**Required action**
Reproduce the stretch of the listing from the line containing "Find the location" through the line containing "center [670, 508].", substituting "specific" for "particular" and leaving everything else unchanged. Omit the pictures from your answer.

**Data records**
=======
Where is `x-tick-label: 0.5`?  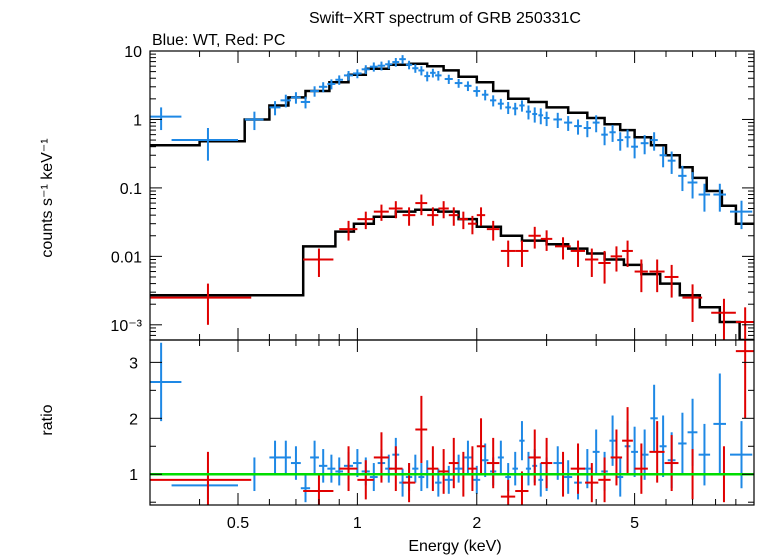 x-tick-label: 0.5 is located at coordinates (238, 524).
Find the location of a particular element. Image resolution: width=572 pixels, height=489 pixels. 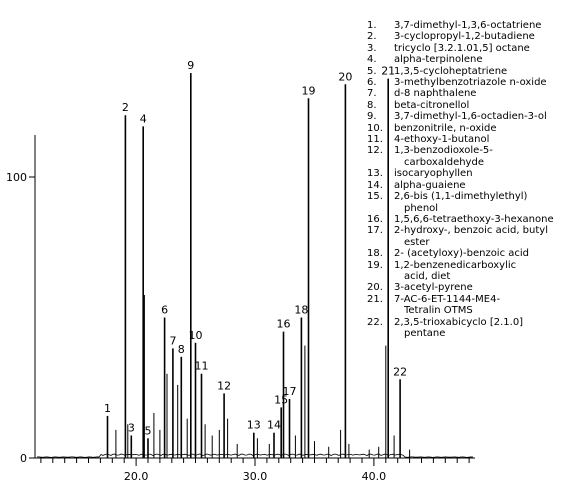

legend-entry: 8. beta-citronellol is located at coordinates (460, 106).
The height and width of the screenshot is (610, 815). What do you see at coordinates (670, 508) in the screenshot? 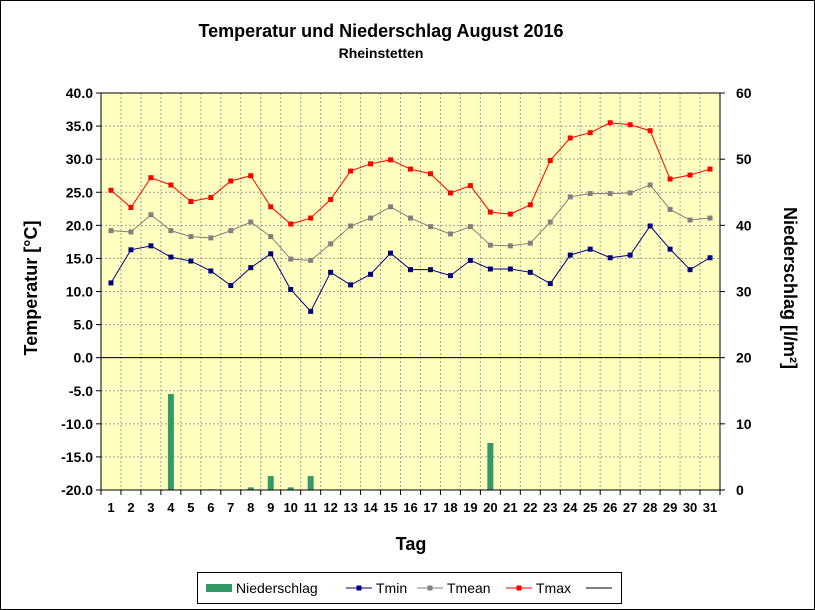
I see `x-tick-label: 29` at bounding box center [670, 508].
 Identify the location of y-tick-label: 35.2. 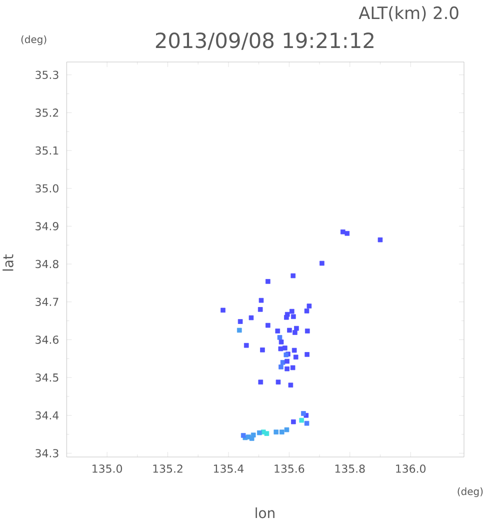
(47, 112).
=======
**Result**
Find the location of a specific element. Image resolution: width=572 pixels, height=489 pixels. 

legend-entry: 8. beta-citronellol is located at coordinates (460, 106).
The height and width of the screenshot is (610, 815). What do you see at coordinates (670, 508) in the screenshot? 
I see `x-tick-label: 29` at bounding box center [670, 508].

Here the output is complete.